By LucieD, docteur ès chansonnologie populaire

Lucie analyse pour vous une chanson que vous avez adorée, détestée mais forcément entendue… une chanson populaire, quoi! Aujourd’hui, il s’agit de Worth it du groupe Fifth Harmony.

TOUT D’ABORD, UNE PETITE CONFESSION. Je m’apprête à attaquer cette chanson, mais elle est enregistrée sur ma playlist « Plaisirs coupables » et je l’écoute régulièrement. En allant au travail, pour me réveiller un peu, ou quand je suis en début de footing.

Worth it  est catchy, Worth it me fait onduler de la croupe quand je marche dans la rue.

Mais Worth it et ses interprètes est aussi un produit ultra marketé, avec un message délivré tout en finesse (non). Et ledit message me met franchement mal à l´aise.

Récapitulons. La presse se félicitait à la sortie de cette chanson d´avoir enfin un nouveau groupe brandissant bien haut et fort l’étendard du très populaire girl power : 

« Enfin un groupe qui prend position pour la cause des femmes ».

« Ce sont des porte-paroles positifs, dont le féminisme avait bien besoin ».

« A première vue, c´est un tube prévisible, mais quand on écoute bien les paroles et le message de la chanson (loool), la place de la femme est différente de ce qu’on voit actuellement dans les clips ».

 Je… Quoi ? Pardon ? 

                                                                 Capture d’écran du clip « Worth It »

Pire, nombreux sont les journalistes à espérer que les Fifth Harmony servent de modèles aux jeunes filles, les poussent à penser qu’elles aussi « le valent bien ».

Voilà qui ne me donne pas envie de procréer.

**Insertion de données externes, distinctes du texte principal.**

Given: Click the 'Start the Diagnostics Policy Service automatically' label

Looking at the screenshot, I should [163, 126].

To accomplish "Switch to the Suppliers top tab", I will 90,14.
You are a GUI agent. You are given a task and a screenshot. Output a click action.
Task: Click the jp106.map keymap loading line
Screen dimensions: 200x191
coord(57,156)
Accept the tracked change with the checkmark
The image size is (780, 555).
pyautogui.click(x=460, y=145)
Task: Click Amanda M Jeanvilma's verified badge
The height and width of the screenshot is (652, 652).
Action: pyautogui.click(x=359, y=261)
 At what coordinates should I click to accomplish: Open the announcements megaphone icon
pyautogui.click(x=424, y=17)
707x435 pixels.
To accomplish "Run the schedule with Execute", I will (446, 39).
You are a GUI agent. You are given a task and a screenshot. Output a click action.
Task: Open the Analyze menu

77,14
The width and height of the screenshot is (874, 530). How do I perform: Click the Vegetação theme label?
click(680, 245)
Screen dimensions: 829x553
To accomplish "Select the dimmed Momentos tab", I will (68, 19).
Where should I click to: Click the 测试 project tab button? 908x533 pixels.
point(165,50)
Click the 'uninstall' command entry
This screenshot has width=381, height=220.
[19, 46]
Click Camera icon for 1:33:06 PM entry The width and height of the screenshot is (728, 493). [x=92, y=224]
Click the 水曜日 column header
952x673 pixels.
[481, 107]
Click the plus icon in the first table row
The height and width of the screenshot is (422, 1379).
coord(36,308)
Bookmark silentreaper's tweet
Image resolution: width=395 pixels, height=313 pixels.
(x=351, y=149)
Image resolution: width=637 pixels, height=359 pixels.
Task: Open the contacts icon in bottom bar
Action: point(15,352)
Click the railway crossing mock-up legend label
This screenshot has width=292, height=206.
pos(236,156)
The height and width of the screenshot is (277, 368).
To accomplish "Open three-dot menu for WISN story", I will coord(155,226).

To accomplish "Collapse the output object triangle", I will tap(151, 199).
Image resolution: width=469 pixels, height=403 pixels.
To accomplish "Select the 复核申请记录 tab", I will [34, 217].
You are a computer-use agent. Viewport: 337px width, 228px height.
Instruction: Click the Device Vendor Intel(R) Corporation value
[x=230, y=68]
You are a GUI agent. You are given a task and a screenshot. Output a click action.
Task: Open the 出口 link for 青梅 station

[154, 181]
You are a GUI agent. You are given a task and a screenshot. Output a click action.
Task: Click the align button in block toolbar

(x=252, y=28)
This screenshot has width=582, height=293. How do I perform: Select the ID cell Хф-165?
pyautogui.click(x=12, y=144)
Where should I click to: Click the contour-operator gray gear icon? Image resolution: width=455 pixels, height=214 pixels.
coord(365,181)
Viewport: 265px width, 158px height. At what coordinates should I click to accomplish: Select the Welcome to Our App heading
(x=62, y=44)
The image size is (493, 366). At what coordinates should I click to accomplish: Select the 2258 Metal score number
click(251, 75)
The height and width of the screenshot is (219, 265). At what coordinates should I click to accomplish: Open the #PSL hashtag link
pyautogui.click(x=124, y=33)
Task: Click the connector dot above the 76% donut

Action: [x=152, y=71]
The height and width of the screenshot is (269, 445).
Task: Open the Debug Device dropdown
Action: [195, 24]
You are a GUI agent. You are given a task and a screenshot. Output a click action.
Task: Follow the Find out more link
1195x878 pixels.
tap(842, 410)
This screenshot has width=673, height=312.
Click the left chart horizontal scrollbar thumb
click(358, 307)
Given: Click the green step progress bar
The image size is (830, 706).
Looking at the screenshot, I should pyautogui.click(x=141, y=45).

En voyant ce clip, je me représente très bien une chef marketing devant son équipe :

« Maurice, René, Josiane, j´ai une super idée. Les gens aiment ce qui sonne balkanique. Regarde, Jason Derulo et Talk Dirty, là. On prend un beat aguicheur. On ajoute une vidéo au montage épileptique sous coke.

On habille nos filles suivant le thème « racolage passif en cabinet d´avocat ». On en fait des modèles pour les adolescentes en copiant s´inspirant des groupes suivants : les Spice girls (£££), les Destiny´s Child ($$$), les Pussycat Dolls (I don´t need a man to make me feel good, I get off being free). Et on y va à la truelle sur le message féministe, mais sexy (pour ne pas faire complètement fuir les hommes). QUI EST AVEC MOI ??? WOOOOUH. »

Nous avons donc logiquement droit au bingo gagnant des clichés sur le féminisme et les « femmes au pouvoir ».

  • Des filles en costume de cadre sup, des filles qui se trémoussent comme si leur vie en dépendaient devant les cours de la bourse.
  • Les messages suivants qui défilent: « Les femmes au pouvoir », « le féminisme est sexy »,…
  • Des femmes occupant des postes à responsabilités. C´est là que cela devient réellement problématique.

Pour Maurice, René et Josiane du marketing, qui bossent à plein temps sur l´image du groupe, et donc quelque part dans l’imaginaire collectif, être une meuf à responsabilités signifie s’habiller en costume à mille balles, passer sa journée à se tortiller sur son bureau tout en mordillant ses lunettes,…

…et traiter en esclave l´employé masculin. Dont l’occupation principale est de nettoyer mes chaussures, me tendre un mètre (?), conduire ma voiture. Tout en le repoussant du pied de temps à autre pour bien lui faire comprendre : QUI c´est la patronne ?? et qui c’est qui a les ovaires ??

                                                                     Capture d’écran du clip « Worth It »

Tout en subtilité, vous avais-je donc dit. Mais quel est le fuck ?

Ah c’était donc cela le message féministe ? Ces connards de mecs nous en ont fait baver pendant des millénaires, mais là nous sommes au 21e siècle, alors nous prenons notre revanche ! On va leur faire voir ce que c’est que d’être traitées en inférieures, à cette bande d’ignobles petits sal*pards!

S’cusez moi, j´ai du rater une étape.

C´est vrai que l´emballage est tellement aguicheur que les ¾ des détracteurs sexistes potentiels ont sans doute complètement oublié quel était le sujet à la fin, juste ravis d´avoir vu des boobs et du popotin qui remue.

Autant Who runs the world ? Girls ! de Beyoncé, me faisait un peu marrer, je trouvais la chanson kitsch et ne prenais pas les paroles pour argent comptant. Autant le sous-texte franchement 1er degré de domination féminine limite ambiance SM des Fifth Harmony me hérisse les poils. Sans m’exciter pour un sou.